- **AIM**: List every row below that contains the string "screenshot", copying each such row in full. Count a row only if the case matches.

Data records:
________

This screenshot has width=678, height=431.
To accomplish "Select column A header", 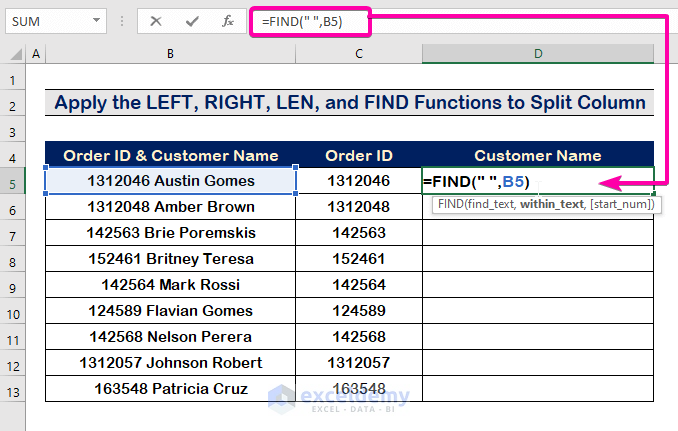I will [x=37, y=53].
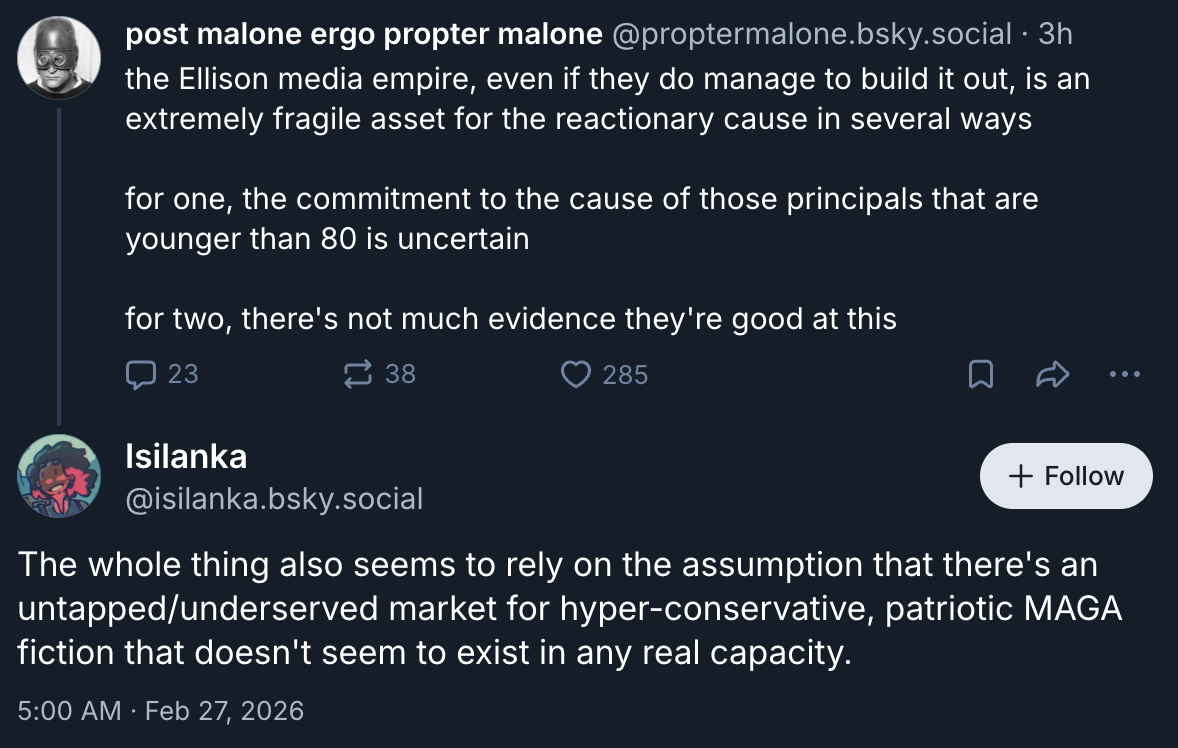Click the @isilanka.bsky.social handle
This screenshot has height=748, width=1178.
tap(274, 497)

________

- **COMPLETE RESPONSE**:
This screenshot has width=678, height=431.
This screenshot has height=748, width=1178.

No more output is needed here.